In the middle of the night, last night, I was thinking about your question, Jaimey, as I stared into the bathroom mirror. Earlier, searching for medical information, I was distracted and followed a link to learn the "11 'don't-tell-the-wife' secrets all men keep". Having read all 11, I decided once more that I am not part of the set of creatures called men, i.e., those were not my secrets or even my concerns.
Then it came to me that those things on my chest were concrete manifestations of who I feel myself to be inside. Not quite concrete, they are soft, squishy, and, to my eye, cute. Granted I've decided not to transition, and I have little desire to cross dress. But my body made these (with the help of finasteride) battling odds of 200 to 1. They don't do a lot of bouncing, yet, nor is a bra required or useful. I'll face that bridge when and if the time comes. I not terribly concerned that my shirt hides them; when I take the shirt off, I know it's me. And as Nfr wrote, they feel right.

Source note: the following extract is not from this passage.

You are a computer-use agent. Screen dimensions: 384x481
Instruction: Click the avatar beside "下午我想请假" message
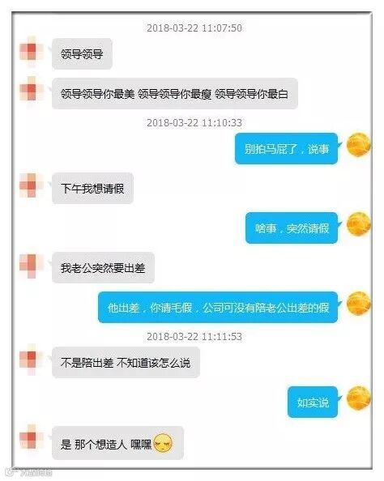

And I know what you are saying about body changes, though from the other direction. I remember telling a friend, when I was six, that I wished boys' voices didn't have to change. Shaving had no attraction for me, and I stopped it as soon as I could. Oh, and while you're waving the wand, you are welcome to what's left of my prostate
As I wrote, my best friend is as perplexed about these things as you, but so far willing to put up with me for my other not-standard-issue-male qualities.
BTW, welcome trippedwire. What do you want to be when you grow up?